La cálida noche del 28 de junio de 1991, una espléndida estructura resaltaba soberbia contra la oscuridad en el centro de Monterrey: era el Museo de Arte Contemporáneo (MARCO) que en su noche de inauguración recibía a la crema y nata de la sociedad burguesa y a la exigua intelectualidad regiomontana.
De las limusinas y lujosos automóviles descendían en elegante desfile damas con largos vestidos de noche y caballeros de riguroso smoking, llamados a ser testigos de honor de la ceremonia que estaba por iniciar y contaría, desde luego, con la presencia del C. Gobernador del Estado, Lic. Jorge Treviño Martínez, para cortar el listón que daría paso no sólo a un moderno museo, sino a las aspiraciones materializadas de una vida cultural del Primer mundo.
De pronto, el fastuoso escenario se convirtió en una plebeya confusión. Un prolongado silbatazo fue la señal de que el mandatario estatal había ingresado ya al recinto y, en unos cuantos segundos brotaron de todos los rincones de la Plaza Zaragoza y sus alrededores más de doscientos hombres y mujeres, muchos de ellos cargando niños, para plantar su contrastante presencia en la entrada del edificio, desplegando de inmediato los motivos de esta ingrata e inesperada visita. Mientras un grupo de enlutadas mujeres encendía velas alrededor de un sepulcro bajo el adefesio de Juan Soriano, adelantando los presagios de muerte por el temido cólera que llegaba causando estragos en las comunidades sin agua potable y sin drenaje, decenas de pancartas mostraban letreros y fotos con penosas escenas de miseria, de fecalismo al aire libre, de pozos negros llenos hasta el tope, de llaves sin agua rodeadas de cubetas desoladoramente secas y de letreros que preguntaban o desafiaban: “Señor Gobernador, ¿cuándo va a inaugurar el Museo de la Miseria en las colonias proletarias del Topo Chico?”.

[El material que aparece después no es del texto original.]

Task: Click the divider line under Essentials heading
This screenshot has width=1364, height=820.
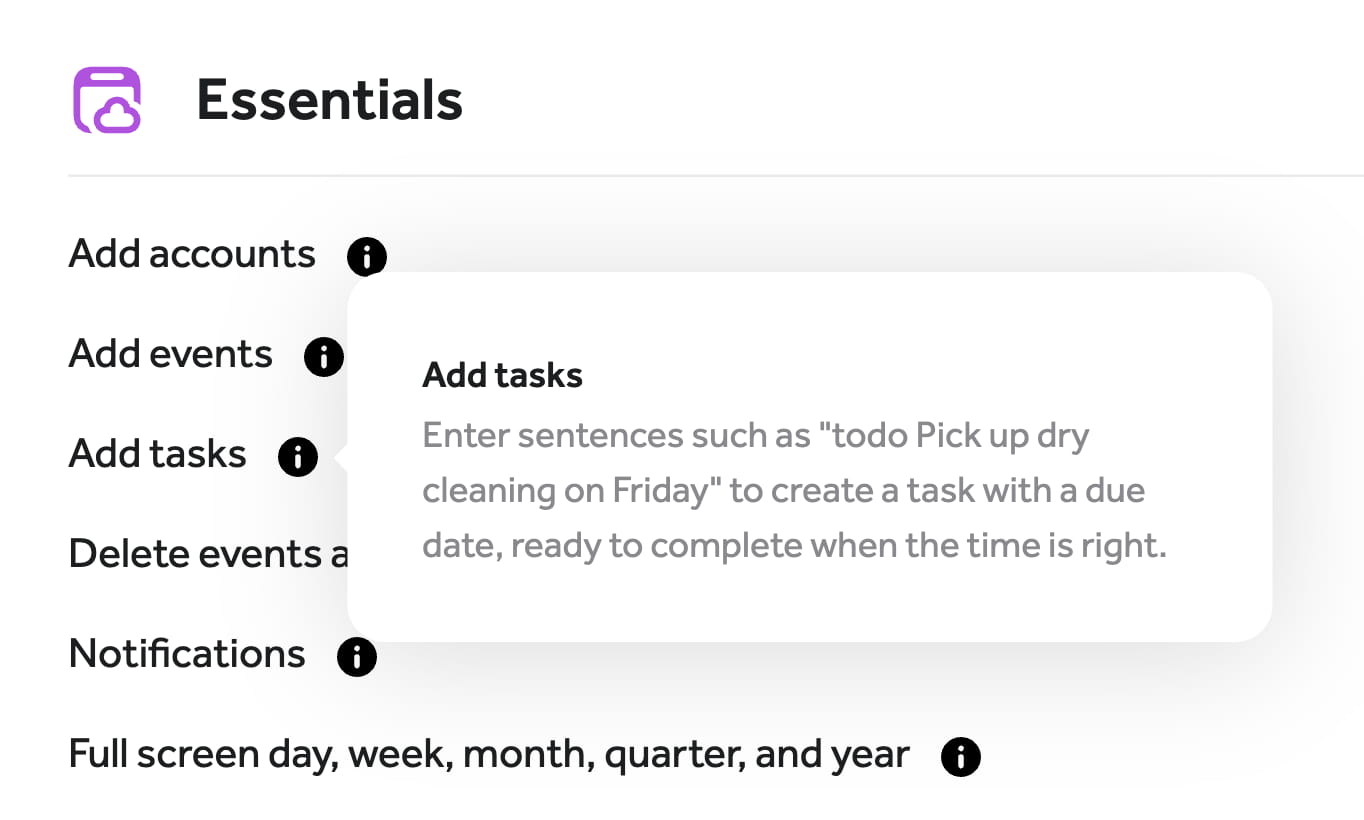Action: point(700,176)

Habíamos logrado sorprender y rebasar a los cuerpos de Seguridad del Estado. No habían detectado nuestra presencia, dispersos en los corredores de la plaza, en el viejo kiosco, ocupando las bancas, aguardando en el atrio de Catedral. Cada quien llegó por su cuenta, nadie se reconocería, todos puntuales para actuar a la señal convenida. Planeamos ese acto como última y desesperada acción para obligar al Gobernador a cumplir su promesa de introducir los servicios de agua potable y drenaje sanitario antes de terminar su sexenio. Y esta fecha se acercaba inexorablemente.
Aún la pura promesa había costado numerosas movilizaciones, marchas, plantones, visitas a consulados y a líderes políticos y religiosos, entre otras formas de protesta y de presión que tratábamos de hacer novedosas para romper el cerco de silencio de la prensa.
Cuando representantes del Gobernador quisieron, ya con buenas, ya con malas razones movernos del lugar con las mismas promesas de siempre, se dieron cuenta que el coraje, la indignación, por vivir ya casi veinte años en esas inhumanas condiciones, no admitirían más demoras. O nos quitaban por la violencia de ahí, delante tan pulcra audiencia, o nos daban la razón, autorizando el presupuesto para dotar de los servicios básicos a cientos de familias proletarias desahuciadas por el ínfimo presupuesto municipal, pues en aquella época no existían aún los fondos de PRONASOL.
Mientras tanto, un bizarro espectáculo se generaba: los visitantes retrasados bajaban con toda la prisa de su impuntualidad, pero al toparse de pronto con la desarrapada multitud, reculaban primero, luego corrían hacia la entrada, mientras las damas trataban de proteger sus joyas de la vista ajena y los caballeros se protegían con las damas de una amenaza inexistente, porque no había ninguna palabra ni ademán en su contra. Quién sabe que escenas de espanto dieron por imaginarse los de adentro, sobre todo cuando los sedientos advirtieron que de no contar con la presencia del Gobernador en un plazo razonable, pasarían a buscar la plática con él dentro del edificio, el caso es que después de tensos instantes el entonces Secretario de Gobierno, Lic. Natividad González Parás, salió a toda prisa con su distinguida esposa, la colocó en un vehículo y se devolvió para entregar a la chusma que no cejaba de entonar consignas, el compromiso por escrito del C. Gobernador, por el cual se comprometía a realizar las obras de introducción de los servicios reclamados.
En esta ocasión si cumplió su palabra Jorge Treviño Martínez. Cientos de familias pudieron contar con estos servicios por primera vez después de 15 a 20 años. “Valió la pena tener que ponerse esas garras”, decía la gente, recordando el llamado a vestir las mejores ropitas para pasar desapercibidos. Y creció la confianza en el poder de la unidad y la organización de los pobres.